Your goal:
The range runs from the line containing "Viewport: 1274px width, 717px height." to the last line of the entries. Restate those lines word for word, without the pictures.

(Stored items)
===============

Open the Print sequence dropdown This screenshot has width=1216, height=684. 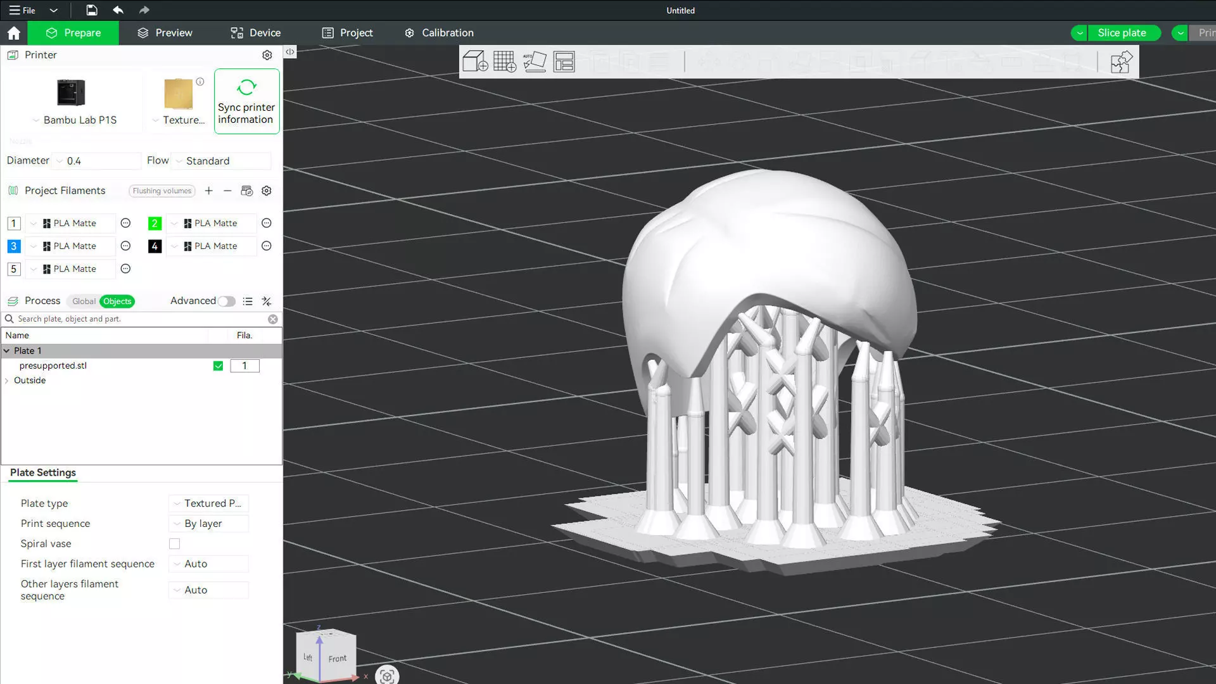click(209, 524)
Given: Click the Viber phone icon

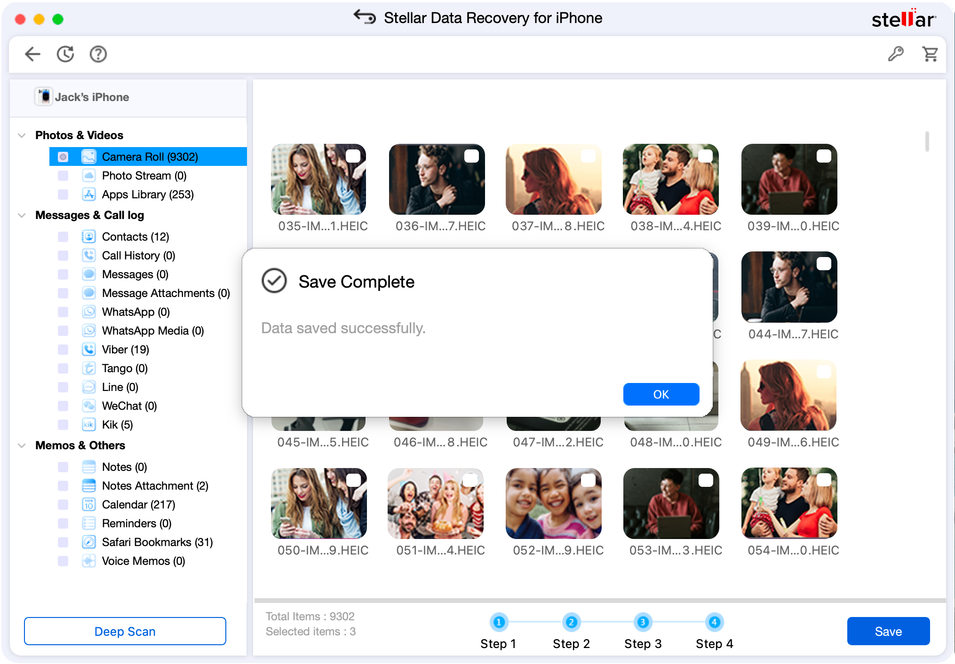Looking at the screenshot, I should 88,349.
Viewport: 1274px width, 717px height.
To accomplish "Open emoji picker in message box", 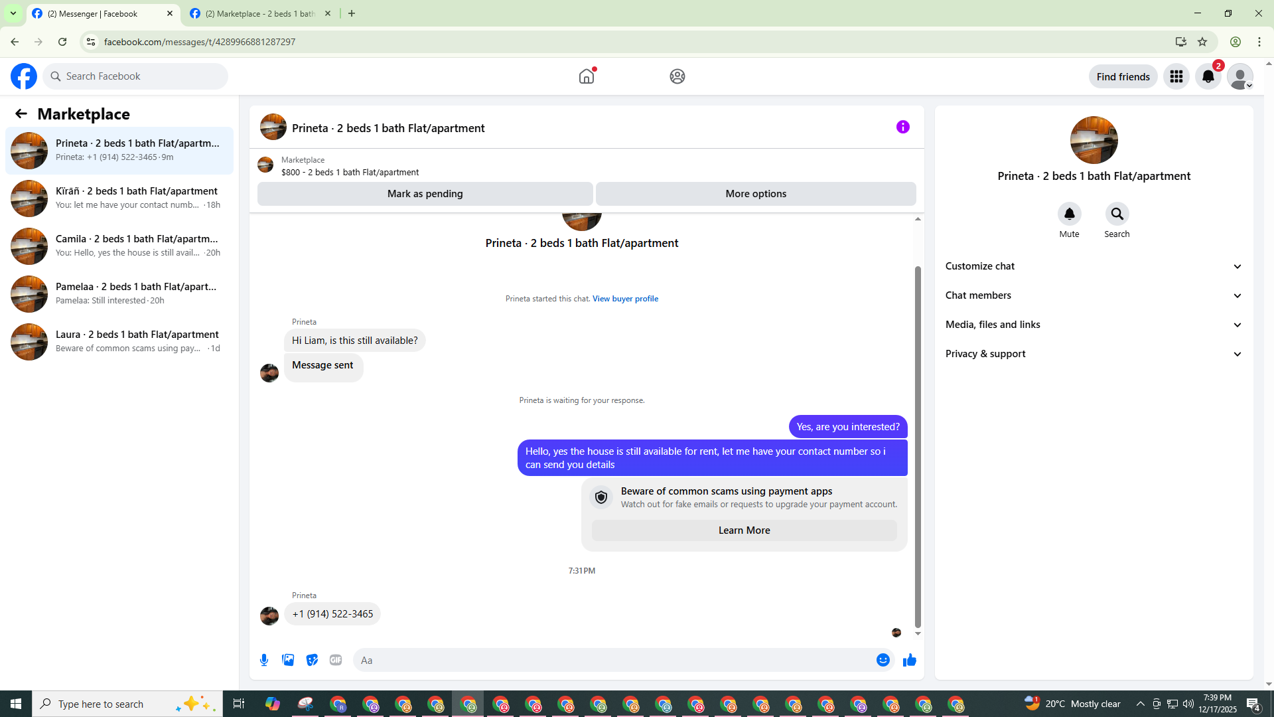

===============

Your response:
Viewport: 1274px width, 717px height.
To accomplish "Open emoji picker in message box", 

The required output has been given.